With the advent of cloud services, Bring Your Own Device (BYOD) challenges arise as students want to bring their own devices into the classroom to access their learning resources. Currently only 29% of UK schools have some form of BYOD policy in place, allowing students to provide their own digital devices in a bid to make cost savings (Financial Times, http://goo.gl/9dySSr). IT departments will play an essential role in integrating BYOD policies into schools, ensuring that the devices are not only able to utilize their chosen education applications, but also that they are secure and cannot negatively impact upon the school’s central network.
Finding the right place for tech
However – not all schools are ‘pro-tech’. In fact, the London Acorn School has developed as a deliberate reaction to the advent of technology in schools, being “screen free” not only in the classroom, but also implementing a screen free policy for students at home. As you might have guessed, this is a very small, fee-paying school (Guardian, http://goo.gl/a7CX8u). For larger institutions which are constrained by government budgets, technology allows for a cost effective means of delivering quality education to a broad number of students.
Furthermore, a recent OECD study found that, thus far, tech hasn’t had the desired effect in classrooms (BBC, http://goo.gl/eys77p). In light of this, it might be easy just to write off technology in the classrooms. However, I believe this failing is due to a lack of effective integration. Teachers aren’t being properly trained in how to best use the tech, and not enough money is being invested into ensuring that it is uniformly and effectively placed in schools. The partnership between Microsoft, Google and the UK Government will hopefully yield effective results, and see a more successful implementation of tech across UK Education.

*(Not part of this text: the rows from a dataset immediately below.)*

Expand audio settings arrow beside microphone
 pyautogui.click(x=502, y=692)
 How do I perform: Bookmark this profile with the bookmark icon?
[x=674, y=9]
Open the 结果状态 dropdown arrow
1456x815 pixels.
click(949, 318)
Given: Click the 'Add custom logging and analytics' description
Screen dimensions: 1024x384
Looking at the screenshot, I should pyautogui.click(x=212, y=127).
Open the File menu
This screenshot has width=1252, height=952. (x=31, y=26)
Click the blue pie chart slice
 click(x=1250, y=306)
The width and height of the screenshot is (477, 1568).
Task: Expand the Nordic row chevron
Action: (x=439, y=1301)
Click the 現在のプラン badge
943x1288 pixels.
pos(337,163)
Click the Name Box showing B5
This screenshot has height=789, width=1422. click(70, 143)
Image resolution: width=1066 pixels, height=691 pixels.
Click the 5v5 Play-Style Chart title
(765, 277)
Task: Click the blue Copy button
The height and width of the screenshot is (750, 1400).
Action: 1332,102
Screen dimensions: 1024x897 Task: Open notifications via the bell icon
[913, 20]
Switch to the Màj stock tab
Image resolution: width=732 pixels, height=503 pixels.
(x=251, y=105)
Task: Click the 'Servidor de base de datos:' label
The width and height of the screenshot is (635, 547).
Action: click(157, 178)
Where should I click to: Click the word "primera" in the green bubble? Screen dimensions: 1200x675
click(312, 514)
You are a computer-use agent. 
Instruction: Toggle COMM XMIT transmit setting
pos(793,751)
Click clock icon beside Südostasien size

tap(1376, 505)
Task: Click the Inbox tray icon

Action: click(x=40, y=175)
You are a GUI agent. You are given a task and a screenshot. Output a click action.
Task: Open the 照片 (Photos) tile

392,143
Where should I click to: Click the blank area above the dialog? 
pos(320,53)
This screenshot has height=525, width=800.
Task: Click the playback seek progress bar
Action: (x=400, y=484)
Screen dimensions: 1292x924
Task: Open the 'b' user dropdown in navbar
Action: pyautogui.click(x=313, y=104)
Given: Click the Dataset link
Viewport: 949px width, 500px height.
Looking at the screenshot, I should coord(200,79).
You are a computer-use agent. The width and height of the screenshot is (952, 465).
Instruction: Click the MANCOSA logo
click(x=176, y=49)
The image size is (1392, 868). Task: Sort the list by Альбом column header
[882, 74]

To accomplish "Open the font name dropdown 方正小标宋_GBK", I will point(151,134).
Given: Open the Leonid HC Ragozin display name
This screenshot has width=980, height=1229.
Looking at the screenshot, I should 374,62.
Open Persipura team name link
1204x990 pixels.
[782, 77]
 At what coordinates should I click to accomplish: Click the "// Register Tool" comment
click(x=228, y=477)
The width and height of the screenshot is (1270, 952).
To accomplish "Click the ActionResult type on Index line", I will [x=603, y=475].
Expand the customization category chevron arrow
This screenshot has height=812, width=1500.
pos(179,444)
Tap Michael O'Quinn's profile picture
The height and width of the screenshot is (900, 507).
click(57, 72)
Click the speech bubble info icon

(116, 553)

Technology in classrooms can be the solution to many a school’s woes, allowing for efficiency and meeting constrained budgets whilst achieving teachers’ and students’ needs. However the technology must be implemented and integrated appropriately, with the corresponding training for teachers provided, in order to see effective results. Although the initial investment might seem high, the long term benefits will allow schools to do much more with their available resources.